5. The charging gun unplugging control system as described in claim 4, characterized in that, The switch quantity detection circuit includes: The pull-up resistor is connected at both ends to the first conductive element and the DC reference power supply VCC of the charging gun, respectively. The first conductive element is provided with a switch output pin for connecting the robot, and the second conductive element is grounded.
6. The charging gun unplugging control system as described in claim 4, characterized in that, The first conductive element and the magnetic attraction element are integrally formed.

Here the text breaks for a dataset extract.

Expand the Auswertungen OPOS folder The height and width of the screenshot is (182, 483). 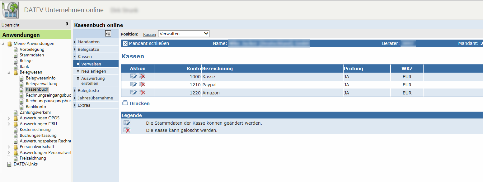[9, 118]
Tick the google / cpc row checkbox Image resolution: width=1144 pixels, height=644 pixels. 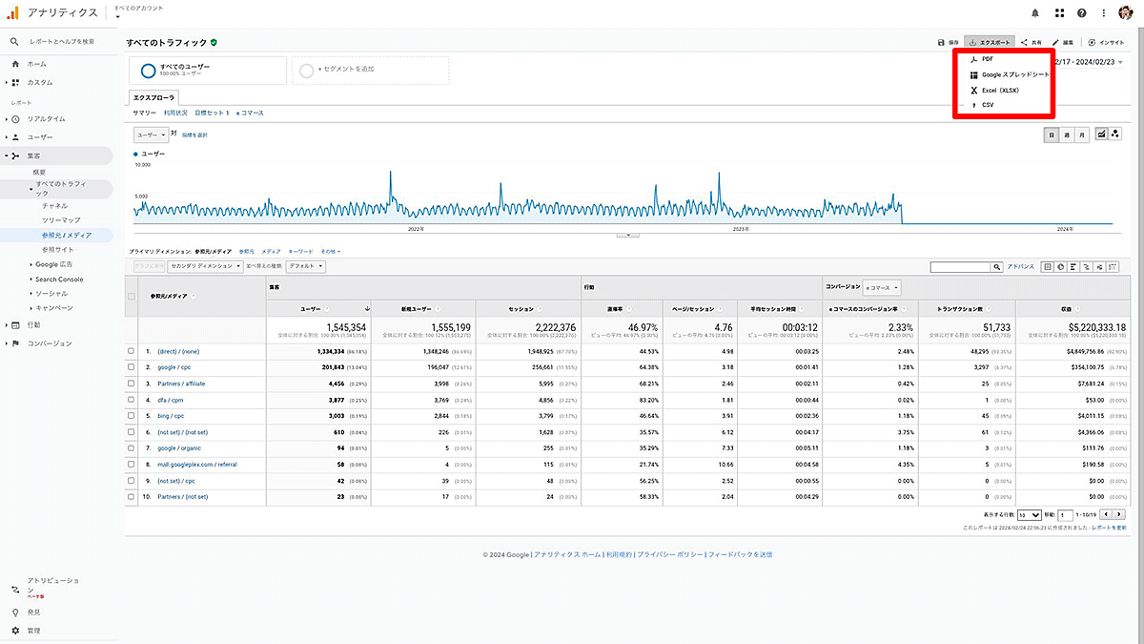[131, 367]
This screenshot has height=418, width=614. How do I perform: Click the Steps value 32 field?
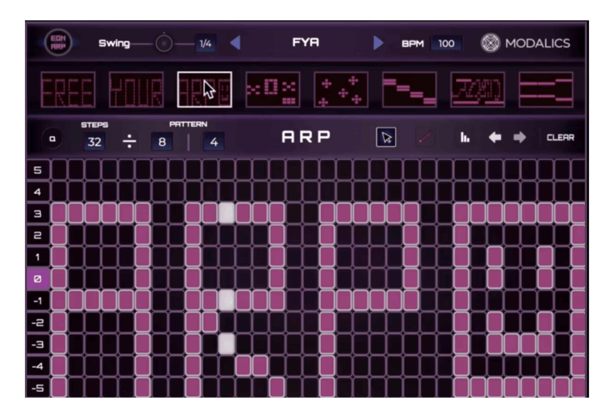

7. An automatic charging system, characterized in that, include: Charging stations; A charging gun, including a gun-pulling control system for the charging gun as described in any one of claims 1 to 6; A charging robot, the end of which is equipped with an end-effector adapted to the charging gun and the unlocking trigger device; The charging robot, the charging gun, and the charging pile are communicatively connected, and the end effector is configured to perform the gun-pulling action only after receiving the position confirmation signal.
8. The automatic charging system as described in claim 7, characterized in that, The charging gun is provided with a positioning hole, the end effector is provided with a positioning pin that cooperates with the positioning hole, and the end effector is provided with a pressing part that cooperates with the unlocking trigger device, which is used to trigger the unlocking trigger device on the charging gun after the positioning pin is engaged with the positioning hole.
9. A method for controlling the removal of a charging gun, characterized in that, include: Get the draw command; Control the robot to dock with the charging gun and trigger the unlocking trigger device on the charging gun; In response to the start signal output by the unlocking trigger device, the unlocking mechanism inside the charging gun is activated to drive the locking lever from the locked position to the unlocked position; Detect the confirmation signal indicating that the unlocking mechanism has completed its operation; In response to the bit confirmation signal, the robot is controlled to perform a gun-drawing operation.
10. The charging gun unplugging control method as described in claim 9, characterized in that, The detection of the confirmation signal indicating that the unlocking mechanism has completed its operation includes: The status change of the status feedback device linked to the unlocking mechanism is detected to indirectly confirm that the locking member has moved to the unlock position.